**Problem requirements**
Nothing but a number should be given: the count of lines in the data that include the string "science".

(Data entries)
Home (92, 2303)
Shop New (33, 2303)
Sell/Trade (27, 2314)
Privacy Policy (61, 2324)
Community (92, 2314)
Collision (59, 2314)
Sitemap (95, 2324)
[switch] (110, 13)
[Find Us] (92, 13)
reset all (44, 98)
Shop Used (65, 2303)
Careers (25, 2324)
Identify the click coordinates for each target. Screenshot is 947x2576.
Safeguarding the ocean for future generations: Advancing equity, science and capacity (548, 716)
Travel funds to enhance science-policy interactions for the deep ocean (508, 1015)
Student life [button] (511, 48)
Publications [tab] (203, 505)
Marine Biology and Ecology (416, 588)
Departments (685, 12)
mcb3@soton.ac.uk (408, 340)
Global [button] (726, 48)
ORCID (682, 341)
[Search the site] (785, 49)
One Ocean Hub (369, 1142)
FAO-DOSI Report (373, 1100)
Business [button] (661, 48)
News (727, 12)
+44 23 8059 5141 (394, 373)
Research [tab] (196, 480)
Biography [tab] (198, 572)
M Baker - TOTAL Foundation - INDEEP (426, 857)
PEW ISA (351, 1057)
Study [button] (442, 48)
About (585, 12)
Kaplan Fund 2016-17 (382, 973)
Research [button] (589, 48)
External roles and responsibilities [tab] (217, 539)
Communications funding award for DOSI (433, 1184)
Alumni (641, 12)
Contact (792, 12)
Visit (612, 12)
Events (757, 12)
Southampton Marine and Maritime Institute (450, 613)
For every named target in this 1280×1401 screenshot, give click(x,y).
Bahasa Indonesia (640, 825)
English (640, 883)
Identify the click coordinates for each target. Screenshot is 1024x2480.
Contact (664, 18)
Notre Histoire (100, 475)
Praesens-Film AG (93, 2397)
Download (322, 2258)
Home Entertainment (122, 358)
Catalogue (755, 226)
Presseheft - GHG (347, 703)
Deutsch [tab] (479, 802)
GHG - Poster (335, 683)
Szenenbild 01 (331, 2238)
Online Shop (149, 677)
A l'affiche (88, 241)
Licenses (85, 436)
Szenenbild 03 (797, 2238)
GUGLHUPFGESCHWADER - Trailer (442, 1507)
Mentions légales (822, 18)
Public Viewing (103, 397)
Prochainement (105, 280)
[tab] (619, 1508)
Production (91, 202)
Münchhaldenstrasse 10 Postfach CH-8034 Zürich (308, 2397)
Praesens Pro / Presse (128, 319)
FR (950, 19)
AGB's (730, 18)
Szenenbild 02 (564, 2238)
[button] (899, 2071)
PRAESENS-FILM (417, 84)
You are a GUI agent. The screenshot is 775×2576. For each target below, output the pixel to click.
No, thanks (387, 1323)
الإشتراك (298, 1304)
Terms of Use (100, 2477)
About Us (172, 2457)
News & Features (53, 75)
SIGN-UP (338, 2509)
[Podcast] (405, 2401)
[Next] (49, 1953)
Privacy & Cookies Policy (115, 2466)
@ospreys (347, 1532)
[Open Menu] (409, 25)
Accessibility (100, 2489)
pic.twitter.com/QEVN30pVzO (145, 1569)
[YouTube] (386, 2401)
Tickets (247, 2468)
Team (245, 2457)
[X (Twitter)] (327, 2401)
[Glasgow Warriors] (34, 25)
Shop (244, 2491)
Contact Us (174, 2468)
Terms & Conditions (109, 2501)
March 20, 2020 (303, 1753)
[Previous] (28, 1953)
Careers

**Answer below**
2